Ru-embedded 3D g-C3N4 hollow nanosheets (3D CNHNS) with proficient charge transfer for stimulating photocatalytic H2 production

Abstract

In the recent development of structured materials, efficient and low-cost materials are highly demanding for hydrogen production. In this work, novel 3D graphitic carbon nitride hollow nanosheets (CNHNS) with controlled morphology loaded with Ru for photocatalytic hydrogen production has been investigated. Compared to CN, CNHNS improves H2 evolution of 2 times due to hollow structure with higher light absorption and proficient separation of charges within 3D structure. The highest H2 evolution was attained over 3% Ru loaded CNHNS with yield rate of 1580 μmol g−1 h−1, which was 11.9 times higher than it was evolved over CNHNS and 15.1 times more than using CN, respectively. This obvious augmented photoactivity can be assigned to boosted charges separation in hollow structure, whereas, Ru further promoted the transfer of electrons.

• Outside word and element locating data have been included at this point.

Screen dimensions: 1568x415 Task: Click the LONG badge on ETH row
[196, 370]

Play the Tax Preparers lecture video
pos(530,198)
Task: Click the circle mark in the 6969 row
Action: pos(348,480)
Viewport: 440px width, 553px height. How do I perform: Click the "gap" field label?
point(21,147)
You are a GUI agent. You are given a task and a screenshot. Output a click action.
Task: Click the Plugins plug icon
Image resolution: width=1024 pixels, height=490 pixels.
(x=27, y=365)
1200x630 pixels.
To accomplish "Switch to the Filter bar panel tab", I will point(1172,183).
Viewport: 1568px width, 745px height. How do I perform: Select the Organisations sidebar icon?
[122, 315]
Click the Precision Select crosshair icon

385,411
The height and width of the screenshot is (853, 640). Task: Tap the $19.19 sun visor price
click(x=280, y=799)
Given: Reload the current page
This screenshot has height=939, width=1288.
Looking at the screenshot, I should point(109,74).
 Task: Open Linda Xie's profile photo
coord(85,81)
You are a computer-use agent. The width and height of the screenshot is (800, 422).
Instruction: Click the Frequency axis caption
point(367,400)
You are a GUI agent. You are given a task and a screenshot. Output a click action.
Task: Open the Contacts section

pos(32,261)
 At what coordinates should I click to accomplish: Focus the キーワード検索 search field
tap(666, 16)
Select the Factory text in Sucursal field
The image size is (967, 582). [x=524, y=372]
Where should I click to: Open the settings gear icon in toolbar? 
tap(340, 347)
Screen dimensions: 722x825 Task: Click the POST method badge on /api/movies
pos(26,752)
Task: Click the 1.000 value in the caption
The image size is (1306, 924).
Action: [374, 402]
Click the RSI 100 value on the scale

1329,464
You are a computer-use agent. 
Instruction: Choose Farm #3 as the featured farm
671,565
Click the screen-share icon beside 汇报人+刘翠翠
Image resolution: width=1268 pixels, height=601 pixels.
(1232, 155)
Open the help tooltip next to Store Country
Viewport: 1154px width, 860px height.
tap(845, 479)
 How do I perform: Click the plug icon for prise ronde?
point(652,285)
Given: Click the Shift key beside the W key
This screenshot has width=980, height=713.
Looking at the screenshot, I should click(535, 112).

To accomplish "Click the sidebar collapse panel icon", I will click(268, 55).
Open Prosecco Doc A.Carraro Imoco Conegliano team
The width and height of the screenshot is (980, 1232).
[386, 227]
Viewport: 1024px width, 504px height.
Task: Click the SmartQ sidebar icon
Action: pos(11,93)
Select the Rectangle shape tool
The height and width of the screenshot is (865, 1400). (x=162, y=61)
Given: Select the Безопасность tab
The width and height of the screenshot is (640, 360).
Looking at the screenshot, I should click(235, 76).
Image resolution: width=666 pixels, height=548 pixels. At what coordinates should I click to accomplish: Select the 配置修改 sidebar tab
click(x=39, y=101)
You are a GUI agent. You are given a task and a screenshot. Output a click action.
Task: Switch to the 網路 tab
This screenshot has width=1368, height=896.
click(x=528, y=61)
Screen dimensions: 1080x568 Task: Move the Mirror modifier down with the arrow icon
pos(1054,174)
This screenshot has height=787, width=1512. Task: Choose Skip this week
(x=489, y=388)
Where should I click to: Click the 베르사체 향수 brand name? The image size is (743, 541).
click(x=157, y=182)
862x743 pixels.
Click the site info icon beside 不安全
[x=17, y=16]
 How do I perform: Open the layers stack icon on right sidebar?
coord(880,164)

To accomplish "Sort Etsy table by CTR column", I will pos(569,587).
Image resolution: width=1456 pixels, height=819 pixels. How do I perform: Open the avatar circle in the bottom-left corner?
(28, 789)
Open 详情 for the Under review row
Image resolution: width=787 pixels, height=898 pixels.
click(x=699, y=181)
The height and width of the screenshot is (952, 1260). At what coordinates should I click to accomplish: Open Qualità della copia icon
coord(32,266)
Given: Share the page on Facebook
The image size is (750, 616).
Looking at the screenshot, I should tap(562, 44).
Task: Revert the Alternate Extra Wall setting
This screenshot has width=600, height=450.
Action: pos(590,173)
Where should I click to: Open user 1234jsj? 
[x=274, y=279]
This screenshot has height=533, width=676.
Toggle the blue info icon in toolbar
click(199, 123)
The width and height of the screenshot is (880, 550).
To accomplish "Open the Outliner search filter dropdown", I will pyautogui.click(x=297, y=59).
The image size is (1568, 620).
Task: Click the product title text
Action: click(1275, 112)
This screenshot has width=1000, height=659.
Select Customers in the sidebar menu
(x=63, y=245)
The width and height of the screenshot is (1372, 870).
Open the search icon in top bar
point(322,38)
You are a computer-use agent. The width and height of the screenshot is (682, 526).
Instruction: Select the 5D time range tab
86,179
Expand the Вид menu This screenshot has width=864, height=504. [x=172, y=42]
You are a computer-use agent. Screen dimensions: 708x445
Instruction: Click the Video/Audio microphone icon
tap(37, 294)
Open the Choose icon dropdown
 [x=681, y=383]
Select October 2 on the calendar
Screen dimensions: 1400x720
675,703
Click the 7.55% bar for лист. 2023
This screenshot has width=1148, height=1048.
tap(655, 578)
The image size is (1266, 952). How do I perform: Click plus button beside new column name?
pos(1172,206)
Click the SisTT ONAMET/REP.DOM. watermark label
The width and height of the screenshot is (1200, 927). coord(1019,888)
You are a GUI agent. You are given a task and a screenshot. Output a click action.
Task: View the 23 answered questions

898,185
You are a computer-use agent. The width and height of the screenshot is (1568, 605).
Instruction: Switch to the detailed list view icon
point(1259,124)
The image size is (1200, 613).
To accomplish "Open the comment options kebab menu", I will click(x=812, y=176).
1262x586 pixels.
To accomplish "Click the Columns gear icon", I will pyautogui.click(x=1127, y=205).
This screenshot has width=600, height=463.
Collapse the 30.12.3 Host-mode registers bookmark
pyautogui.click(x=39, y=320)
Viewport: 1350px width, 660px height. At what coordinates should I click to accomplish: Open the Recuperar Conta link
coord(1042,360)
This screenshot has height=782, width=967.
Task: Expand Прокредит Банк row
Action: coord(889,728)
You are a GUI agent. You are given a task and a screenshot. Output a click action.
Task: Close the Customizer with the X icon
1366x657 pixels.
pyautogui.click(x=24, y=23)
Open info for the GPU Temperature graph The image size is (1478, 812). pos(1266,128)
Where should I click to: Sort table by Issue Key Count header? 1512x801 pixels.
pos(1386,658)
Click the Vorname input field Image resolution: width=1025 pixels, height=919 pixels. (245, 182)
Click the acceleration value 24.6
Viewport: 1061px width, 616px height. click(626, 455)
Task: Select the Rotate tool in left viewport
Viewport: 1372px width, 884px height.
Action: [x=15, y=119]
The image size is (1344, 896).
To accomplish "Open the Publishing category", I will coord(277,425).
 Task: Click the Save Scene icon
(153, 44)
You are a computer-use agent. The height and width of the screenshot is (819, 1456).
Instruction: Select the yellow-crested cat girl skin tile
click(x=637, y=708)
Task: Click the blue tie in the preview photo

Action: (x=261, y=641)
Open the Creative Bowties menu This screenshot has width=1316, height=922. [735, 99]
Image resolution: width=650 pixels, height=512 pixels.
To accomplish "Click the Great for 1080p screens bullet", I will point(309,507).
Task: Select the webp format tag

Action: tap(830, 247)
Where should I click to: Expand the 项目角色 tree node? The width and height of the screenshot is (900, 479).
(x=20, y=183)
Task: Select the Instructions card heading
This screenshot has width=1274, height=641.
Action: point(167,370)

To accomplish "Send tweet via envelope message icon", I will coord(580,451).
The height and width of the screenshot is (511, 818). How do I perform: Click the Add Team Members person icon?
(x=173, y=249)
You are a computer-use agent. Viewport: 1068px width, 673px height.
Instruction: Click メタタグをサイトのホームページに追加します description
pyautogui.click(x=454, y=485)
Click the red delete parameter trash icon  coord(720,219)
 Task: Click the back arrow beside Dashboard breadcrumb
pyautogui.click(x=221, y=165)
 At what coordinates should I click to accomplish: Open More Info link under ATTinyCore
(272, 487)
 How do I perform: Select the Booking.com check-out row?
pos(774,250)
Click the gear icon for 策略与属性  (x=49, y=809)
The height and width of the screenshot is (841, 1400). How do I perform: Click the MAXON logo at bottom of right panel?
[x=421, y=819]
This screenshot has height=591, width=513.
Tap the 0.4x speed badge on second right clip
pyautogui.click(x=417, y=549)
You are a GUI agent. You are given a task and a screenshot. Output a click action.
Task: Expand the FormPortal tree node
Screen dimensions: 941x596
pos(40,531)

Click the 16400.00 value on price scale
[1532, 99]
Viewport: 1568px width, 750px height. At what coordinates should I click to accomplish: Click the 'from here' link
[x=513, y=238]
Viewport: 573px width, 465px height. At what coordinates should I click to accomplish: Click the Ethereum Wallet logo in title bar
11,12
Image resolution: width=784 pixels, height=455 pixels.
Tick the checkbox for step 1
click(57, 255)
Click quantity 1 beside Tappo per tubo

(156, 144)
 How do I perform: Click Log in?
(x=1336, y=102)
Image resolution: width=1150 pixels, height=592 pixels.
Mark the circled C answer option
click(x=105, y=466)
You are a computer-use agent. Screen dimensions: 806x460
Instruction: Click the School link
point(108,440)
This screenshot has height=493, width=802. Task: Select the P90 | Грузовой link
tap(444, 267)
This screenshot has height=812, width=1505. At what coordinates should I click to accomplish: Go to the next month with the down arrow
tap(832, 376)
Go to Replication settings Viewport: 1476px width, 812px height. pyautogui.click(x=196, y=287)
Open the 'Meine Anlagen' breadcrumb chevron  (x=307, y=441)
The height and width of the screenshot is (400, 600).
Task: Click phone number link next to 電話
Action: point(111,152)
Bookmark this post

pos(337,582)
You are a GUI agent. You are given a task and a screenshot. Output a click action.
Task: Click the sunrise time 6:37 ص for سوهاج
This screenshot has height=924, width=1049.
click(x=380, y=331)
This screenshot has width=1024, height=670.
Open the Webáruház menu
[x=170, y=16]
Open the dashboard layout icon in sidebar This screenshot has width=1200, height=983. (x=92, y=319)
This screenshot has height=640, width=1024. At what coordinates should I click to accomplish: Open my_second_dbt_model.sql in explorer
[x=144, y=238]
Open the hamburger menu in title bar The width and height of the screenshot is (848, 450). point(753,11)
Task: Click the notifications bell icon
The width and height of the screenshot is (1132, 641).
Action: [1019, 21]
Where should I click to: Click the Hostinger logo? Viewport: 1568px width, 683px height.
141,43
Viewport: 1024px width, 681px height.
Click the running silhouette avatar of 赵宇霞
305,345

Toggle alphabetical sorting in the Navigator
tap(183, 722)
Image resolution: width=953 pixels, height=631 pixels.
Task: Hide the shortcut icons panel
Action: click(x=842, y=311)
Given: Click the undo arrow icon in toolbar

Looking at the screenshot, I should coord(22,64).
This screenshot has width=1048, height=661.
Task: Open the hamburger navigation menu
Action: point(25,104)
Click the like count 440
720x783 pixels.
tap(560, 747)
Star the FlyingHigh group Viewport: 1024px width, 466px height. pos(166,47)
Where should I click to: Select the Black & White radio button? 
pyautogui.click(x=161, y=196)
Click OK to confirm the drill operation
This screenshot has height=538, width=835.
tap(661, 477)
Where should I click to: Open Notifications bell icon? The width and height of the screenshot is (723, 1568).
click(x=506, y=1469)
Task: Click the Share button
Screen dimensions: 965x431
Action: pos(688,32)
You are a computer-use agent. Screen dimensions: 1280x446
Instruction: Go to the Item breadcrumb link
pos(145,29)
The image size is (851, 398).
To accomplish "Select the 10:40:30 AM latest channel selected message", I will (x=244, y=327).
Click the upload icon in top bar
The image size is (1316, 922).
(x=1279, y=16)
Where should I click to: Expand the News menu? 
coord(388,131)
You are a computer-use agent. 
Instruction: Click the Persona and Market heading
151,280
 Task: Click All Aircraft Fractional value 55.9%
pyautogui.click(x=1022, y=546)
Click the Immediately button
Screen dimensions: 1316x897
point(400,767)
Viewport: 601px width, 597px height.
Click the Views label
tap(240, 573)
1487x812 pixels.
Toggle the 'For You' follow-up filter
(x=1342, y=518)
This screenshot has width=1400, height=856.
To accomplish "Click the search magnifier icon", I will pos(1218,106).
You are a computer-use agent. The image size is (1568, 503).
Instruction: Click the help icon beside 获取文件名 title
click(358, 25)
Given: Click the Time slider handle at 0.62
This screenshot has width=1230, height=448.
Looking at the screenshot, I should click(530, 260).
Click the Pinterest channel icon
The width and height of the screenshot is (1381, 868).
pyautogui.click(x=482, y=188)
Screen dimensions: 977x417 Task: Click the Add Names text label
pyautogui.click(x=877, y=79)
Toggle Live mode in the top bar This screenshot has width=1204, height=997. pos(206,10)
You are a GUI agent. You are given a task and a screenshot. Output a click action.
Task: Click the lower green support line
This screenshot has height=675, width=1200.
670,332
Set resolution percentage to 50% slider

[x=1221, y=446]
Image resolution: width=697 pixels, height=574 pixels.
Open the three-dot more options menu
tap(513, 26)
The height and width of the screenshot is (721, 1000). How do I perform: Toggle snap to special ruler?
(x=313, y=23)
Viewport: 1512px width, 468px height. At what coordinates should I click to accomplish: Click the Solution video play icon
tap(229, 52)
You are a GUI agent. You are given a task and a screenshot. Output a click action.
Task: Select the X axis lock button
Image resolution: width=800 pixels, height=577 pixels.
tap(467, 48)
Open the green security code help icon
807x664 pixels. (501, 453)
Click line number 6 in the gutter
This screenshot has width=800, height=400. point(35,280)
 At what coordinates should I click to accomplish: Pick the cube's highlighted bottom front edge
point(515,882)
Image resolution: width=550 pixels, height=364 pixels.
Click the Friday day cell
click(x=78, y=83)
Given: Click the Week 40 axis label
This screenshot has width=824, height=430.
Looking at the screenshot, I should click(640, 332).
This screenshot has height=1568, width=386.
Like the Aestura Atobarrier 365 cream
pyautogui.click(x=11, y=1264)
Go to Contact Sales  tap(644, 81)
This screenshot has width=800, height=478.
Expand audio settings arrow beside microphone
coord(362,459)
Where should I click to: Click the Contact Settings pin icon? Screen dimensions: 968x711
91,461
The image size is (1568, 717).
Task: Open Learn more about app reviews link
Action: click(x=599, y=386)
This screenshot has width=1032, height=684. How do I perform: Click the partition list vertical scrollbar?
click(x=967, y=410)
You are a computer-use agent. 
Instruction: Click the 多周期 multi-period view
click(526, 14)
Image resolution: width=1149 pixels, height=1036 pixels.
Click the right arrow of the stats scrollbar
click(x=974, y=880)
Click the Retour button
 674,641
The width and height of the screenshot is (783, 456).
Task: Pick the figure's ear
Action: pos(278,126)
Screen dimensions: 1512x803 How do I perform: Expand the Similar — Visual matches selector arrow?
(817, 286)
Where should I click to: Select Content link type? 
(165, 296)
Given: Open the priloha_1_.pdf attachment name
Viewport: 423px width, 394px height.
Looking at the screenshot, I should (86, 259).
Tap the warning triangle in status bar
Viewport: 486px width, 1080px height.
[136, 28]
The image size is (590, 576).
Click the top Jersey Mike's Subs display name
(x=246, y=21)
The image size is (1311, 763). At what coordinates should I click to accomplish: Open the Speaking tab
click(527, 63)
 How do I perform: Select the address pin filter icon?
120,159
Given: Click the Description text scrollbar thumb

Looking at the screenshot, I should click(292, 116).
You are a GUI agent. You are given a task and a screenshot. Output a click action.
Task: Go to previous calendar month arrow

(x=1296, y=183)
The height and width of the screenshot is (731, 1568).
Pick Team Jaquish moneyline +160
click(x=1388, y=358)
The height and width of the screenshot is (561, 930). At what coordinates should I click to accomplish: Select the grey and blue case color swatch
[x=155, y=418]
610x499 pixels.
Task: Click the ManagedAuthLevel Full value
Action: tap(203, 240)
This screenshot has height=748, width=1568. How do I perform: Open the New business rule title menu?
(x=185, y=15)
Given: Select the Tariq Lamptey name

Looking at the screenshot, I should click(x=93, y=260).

The performance of 3D Ru/CNHNS was further increased in an externally reflected solar system, which was 1.30 times more than using photoreactor without reflector. This was evidently due to increasing light intensity inside the reactor by reflecting light, thus, promoting quantum efficiency under the same source of light. The stability results further confirm continuous H2 evolution even after six cycles. Thus, newly developed method for synthesis of hierarchical 3D hollow structures and externally reflector solar photoreactor will provide new directions for hydrogen production systems.